YOUR GOAL
Could you please write out the data shown below, exactly and in full?

DATASET

+++

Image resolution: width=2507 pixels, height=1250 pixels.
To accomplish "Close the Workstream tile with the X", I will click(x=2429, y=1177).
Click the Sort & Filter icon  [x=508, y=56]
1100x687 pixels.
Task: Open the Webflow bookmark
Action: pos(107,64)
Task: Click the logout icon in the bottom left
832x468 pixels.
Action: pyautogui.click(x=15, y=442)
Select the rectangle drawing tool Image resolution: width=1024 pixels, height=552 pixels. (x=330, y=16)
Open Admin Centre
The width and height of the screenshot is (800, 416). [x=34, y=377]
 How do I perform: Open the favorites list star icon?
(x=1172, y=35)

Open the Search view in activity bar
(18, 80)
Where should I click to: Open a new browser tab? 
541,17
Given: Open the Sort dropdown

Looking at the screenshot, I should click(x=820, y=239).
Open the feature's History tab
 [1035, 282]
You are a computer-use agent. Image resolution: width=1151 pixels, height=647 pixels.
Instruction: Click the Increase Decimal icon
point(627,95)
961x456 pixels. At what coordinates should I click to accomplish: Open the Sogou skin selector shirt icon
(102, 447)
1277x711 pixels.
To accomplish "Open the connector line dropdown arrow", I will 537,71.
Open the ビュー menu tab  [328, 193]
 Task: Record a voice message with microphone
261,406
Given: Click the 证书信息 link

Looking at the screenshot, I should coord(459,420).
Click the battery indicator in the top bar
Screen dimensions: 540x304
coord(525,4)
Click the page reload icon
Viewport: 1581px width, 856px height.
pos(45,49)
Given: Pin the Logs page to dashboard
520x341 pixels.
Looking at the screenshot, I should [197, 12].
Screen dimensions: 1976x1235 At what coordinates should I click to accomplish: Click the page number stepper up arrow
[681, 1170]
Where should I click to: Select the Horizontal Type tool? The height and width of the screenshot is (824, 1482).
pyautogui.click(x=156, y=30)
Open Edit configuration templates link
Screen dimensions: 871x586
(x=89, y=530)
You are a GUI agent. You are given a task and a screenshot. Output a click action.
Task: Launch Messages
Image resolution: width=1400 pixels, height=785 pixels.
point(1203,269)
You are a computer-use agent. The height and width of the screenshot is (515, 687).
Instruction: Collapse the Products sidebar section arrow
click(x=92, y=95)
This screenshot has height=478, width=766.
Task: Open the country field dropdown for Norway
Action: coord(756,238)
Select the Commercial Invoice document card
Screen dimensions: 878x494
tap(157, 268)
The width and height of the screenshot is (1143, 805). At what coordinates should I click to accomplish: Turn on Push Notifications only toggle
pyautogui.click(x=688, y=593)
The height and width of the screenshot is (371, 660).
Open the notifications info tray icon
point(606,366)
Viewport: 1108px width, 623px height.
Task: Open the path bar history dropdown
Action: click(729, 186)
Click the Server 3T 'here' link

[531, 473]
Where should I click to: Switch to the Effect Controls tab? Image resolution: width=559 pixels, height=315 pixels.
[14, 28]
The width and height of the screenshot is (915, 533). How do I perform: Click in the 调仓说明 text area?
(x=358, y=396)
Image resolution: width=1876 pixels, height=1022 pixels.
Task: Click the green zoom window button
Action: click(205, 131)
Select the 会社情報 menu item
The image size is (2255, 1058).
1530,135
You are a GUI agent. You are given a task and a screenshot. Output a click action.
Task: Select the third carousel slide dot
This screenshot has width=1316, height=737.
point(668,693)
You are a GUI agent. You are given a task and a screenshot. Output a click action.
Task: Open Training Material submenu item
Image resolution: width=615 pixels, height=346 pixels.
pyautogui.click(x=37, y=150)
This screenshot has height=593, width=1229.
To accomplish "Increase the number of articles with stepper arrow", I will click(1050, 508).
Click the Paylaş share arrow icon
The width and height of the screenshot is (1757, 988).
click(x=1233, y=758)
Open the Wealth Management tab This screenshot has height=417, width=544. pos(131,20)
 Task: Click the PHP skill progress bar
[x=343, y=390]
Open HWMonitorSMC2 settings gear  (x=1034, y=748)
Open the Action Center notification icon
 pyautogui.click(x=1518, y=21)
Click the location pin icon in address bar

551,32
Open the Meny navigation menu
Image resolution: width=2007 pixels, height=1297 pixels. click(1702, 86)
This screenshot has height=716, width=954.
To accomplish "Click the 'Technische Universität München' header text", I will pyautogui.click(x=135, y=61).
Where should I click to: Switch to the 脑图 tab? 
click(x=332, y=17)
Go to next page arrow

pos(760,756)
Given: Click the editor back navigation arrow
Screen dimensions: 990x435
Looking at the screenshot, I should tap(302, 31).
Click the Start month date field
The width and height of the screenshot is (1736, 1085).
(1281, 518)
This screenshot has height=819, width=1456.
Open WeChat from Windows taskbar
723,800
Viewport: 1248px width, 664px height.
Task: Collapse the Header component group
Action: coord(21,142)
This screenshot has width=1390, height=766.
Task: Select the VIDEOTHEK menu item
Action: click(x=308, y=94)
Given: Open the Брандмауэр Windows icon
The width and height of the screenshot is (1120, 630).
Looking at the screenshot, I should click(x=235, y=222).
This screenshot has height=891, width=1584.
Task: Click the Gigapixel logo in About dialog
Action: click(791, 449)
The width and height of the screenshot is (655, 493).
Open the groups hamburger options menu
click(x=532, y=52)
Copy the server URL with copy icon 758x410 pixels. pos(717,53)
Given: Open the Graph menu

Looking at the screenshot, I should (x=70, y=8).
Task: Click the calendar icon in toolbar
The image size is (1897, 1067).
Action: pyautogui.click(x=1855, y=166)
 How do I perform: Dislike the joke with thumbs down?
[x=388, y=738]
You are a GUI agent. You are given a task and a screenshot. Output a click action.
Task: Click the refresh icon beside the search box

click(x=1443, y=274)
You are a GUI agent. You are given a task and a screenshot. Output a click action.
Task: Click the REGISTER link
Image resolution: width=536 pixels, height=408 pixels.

+++

RESPONSE AREA
Image resolution: width=2507 pixels, height=1250 pixels.
To accomplish "Close the Workstream tile with the X", I will click(x=2429, y=1177).
Click the Sort & Filter icon  [x=508, y=56]
1100x687 pixels.
Task: Open the Webflow bookmark
Action: pos(107,64)
Task: Click the logout icon in the bottom left
832x468 pixels.
Action: pyautogui.click(x=15, y=442)
Select the rectangle drawing tool Image resolution: width=1024 pixels, height=552 pixels. (x=330, y=16)
Open Admin Centre
The width and height of the screenshot is (800, 416). [x=34, y=377]
 How do I perform: Open the favorites list star icon?
(x=1172, y=35)

Open the Search view in activity bar
(18, 80)
Where should I click to: Open a new browser tab? 
541,17
Given: Open the Sort dropdown

Looking at the screenshot, I should click(x=820, y=239).
Open the feature's History tab
 [1035, 282]
You are a computer-use agent. Image resolution: width=1151 pixels, height=647 pixels.
Instruction: Click the Increase Decimal icon
point(627,95)
961x456 pixels. At what coordinates should I click to accomplish: Open the Sogou skin selector shirt icon
(102, 447)
1277x711 pixels.
To accomplish "Open the connector line dropdown arrow", I will 537,71.
Open the ビュー menu tab  [328, 193]
 Task: Record a voice message with microphone
261,406
Given: Click the 证书信息 link

Looking at the screenshot, I should coord(459,420).
Click the battery indicator in the top bar
Screen dimensions: 540x304
coord(525,4)
Click the page reload icon
Viewport: 1581px width, 856px height.
pos(45,49)
Given: Pin the Logs page to dashboard
520x341 pixels.
Looking at the screenshot, I should [197, 12].
Screen dimensions: 1976x1235 At what coordinates should I click to accomplish: Click the page number stepper up arrow
[681, 1170]
Where should I click to: Select the Horizontal Type tool? The height and width of the screenshot is (824, 1482).
pyautogui.click(x=156, y=30)
Open Edit configuration templates link
Screen dimensions: 871x586
(x=89, y=530)
You are a GUI agent. You are given a task and a screenshot. Output a click action.
Task: Launch Messages
Image resolution: width=1400 pixels, height=785 pixels.
point(1203,269)
You are a computer-use agent. The height and width of the screenshot is (515, 687).
Instruction: Collapse the Products sidebar section arrow
click(x=92, y=95)
This screenshot has height=478, width=766.
Task: Open the country field dropdown for Norway
Action: coord(756,238)
Select the Commercial Invoice document card
Screen dimensions: 878x494
tap(157, 268)
The width and height of the screenshot is (1143, 805). At what coordinates should I click to accomplish: Turn on Push Notifications only toggle
pyautogui.click(x=688, y=593)
The height and width of the screenshot is (371, 660).
Open the notifications info tray icon
point(606,366)
Viewport: 1108px width, 623px height.
Task: Open the path bar history dropdown
Action: click(729, 186)
Click the Server 3T 'here' link

[531, 473]
Where should I click to: Switch to the Effect Controls tab? Image resolution: width=559 pixels, height=315 pixels.
[14, 28]
The width and height of the screenshot is (915, 533). How do I perform: Click in the 调仓说明 text area?
(x=358, y=396)
Image resolution: width=1876 pixels, height=1022 pixels.
Task: Click the green zoom window button
Action: click(205, 131)
Select the 会社情報 menu item
The image size is (2255, 1058).
1530,135
You are a GUI agent. You are given a task and a screenshot. Output a click action.
Task: Select the third carousel slide dot
This screenshot has width=1316, height=737.
point(668,693)
You are a GUI agent. You are given a task and a screenshot. Output a click action.
Task: Open Training Material submenu item
Image resolution: width=615 pixels, height=346 pixels.
pyautogui.click(x=37, y=150)
This screenshot has height=593, width=1229.
To accomplish "Increase the number of articles with stepper arrow", I will click(1050, 508).
Click the Paylaş share arrow icon
The width and height of the screenshot is (1757, 988).
click(x=1233, y=758)
Open the Wealth Management tab This screenshot has height=417, width=544. pos(131,20)
 Task: Click the PHP skill progress bar
[x=343, y=390]
Open HWMonitorSMC2 settings gear  (x=1034, y=748)
Open the Action Center notification icon
 pyautogui.click(x=1518, y=21)
Click the location pin icon in address bar

551,32
Open the Meny navigation menu
Image resolution: width=2007 pixels, height=1297 pixels. click(1702, 86)
This screenshot has height=716, width=954.
To accomplish "Click the 'Technische Universität München' header text", I will pyautogui.click(x=135, y=61).
Where should I click to: Switch to the 脑图 tab? 
click(x=332, y=17)
Go to next page arrow

pos(760,756)
Given: Click the editor back navigation arrow
Screen dimensions: 990x435
Looking at the screenshot, I should tap(302, 31).
Click the Start month date field
The width and height of the screenshot is (1736, 1085).
(1281, 518)
This screenshot has height=819, width=1456.
Open WeChat from Windows taskbar
723,800
Viewport: 1248px width, 664px height.
Task: Collapse the Header component group
Action: coord(21,142)
This screenshot has width=1390, height=766.
Task: Select the VIDEOTHEK menu item
Action: click(x=308, y=94)
Given: Open the Брандмауэр Windows icon
The width and height of the screenshot is (1120, 630).
Looking at the screenshot, I should click(x=235, y=222).
This screenshot has height=891, width=1584.
Task: Click the Gigapixel logo in About dialog
Action: click(791, 449)
The width and height of the screenshot is (655, 493).
Open the groups hamburger options menu
click(x=532, y=52)
Copy the server URL with copy icon 758x410 pixels. pos(717,53)
Given: Open the Graph menu

Looking at the screenshot, I should (x=70, y=8).
Task: Click the calendar icon in toolbar
The image size is (1897, 1067).
Action: pyautogui.click(x=1855, y=166)
 How do I perform: Dislike the joke with thumbs down?
[x=388, y=738]
You are a GUI agent. You are given a task and a screenshot. Output a click action.
Task: Click the refresh icon beside the search box

click(x=1443, y=274)
You are a GUI agent. You are given a task and a screenshot. Output a click action.
Task: Click the REGISTER link
Image resolution: width=536 pixels, height=408 pixels.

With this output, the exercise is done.